Disaster Tolerance and Recovery in a Serviceguard Cluster

Understanding Types of Disaster Tolerant Clusters

Benefits of CLX

CLX offers a more resilient solution than Extended Distance Cluster, as it provides complete integration between Serviceguard’s application package and the data replication subsystem. The storage subsystem is queried to determine the state of the data on the arrays.

CLX knows that application package data is replicated between two data centers. It takes advantage of this knowledge to evaluate the status of the local and remote copies of the data, including whether the local site holds the primary copy or the secondary copy of data, whether the local data is consistent or not and whether the local data is current or not. Depending on the result of this evaluation, CLX decides if it is safe to start the application package, whether a resynchronization of data is needed before the package can start, or whether manual intervention is required to determine the state of the data before the application package is started.

CLX allows for customization of the startup behavior for application packages depending on your requirements, such as data currency or application availability.

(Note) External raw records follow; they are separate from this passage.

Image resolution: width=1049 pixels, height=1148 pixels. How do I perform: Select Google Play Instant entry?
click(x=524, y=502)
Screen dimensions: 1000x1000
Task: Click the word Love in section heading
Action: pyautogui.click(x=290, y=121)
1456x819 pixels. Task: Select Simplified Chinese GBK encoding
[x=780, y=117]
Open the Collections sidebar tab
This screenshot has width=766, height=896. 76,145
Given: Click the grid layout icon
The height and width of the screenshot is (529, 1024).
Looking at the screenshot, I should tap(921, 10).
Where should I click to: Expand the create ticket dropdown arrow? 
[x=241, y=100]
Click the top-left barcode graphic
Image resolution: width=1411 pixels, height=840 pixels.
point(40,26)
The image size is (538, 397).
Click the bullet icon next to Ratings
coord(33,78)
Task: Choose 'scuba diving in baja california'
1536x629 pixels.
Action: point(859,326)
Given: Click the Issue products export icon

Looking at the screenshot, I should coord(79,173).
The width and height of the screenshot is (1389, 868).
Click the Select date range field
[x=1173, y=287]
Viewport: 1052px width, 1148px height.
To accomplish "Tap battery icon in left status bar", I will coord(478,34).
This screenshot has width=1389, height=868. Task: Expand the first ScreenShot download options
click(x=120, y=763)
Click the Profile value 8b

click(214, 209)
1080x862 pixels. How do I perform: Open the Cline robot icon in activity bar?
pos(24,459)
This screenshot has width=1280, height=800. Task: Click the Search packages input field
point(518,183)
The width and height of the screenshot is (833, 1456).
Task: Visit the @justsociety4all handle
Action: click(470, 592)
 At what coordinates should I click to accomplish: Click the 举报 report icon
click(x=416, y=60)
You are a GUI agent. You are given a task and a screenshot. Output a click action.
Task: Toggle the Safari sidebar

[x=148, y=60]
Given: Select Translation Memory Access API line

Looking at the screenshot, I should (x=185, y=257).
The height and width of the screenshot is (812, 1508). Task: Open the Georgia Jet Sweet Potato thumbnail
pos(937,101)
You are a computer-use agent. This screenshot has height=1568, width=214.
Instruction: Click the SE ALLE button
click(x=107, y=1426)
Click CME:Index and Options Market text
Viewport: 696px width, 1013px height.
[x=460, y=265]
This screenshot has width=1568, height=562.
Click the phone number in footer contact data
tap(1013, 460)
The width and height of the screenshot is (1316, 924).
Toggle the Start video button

This means that by default, CLX will always prioritize data consistency and data currency over application availability. If, however, you choose to prioritize availability over currency, you can configure CLX to start up even when the state of the data cannot be determined to be fully current (but the data is consistent).

CLX XP supports synchronous and asynchronous replication modes, allowing you to prioritize performance over data currency between the data centers.

Because data replication and resynchronization are performed by the storage subsystem, CLX may provide significantly better performance than Extended Distance Cluster during recovery. Unlike Extended Distance Cluster, CLX does not require any additional CPU time for data replication, which minimizes the impact on the host.

There is little or no lag time writing to the replica, so the data remains current.

Data can be copied in both directions, so that if the primary site fails and the replica takes over, data can be copied back to the primary site when it comes back up.

Chapter 1

25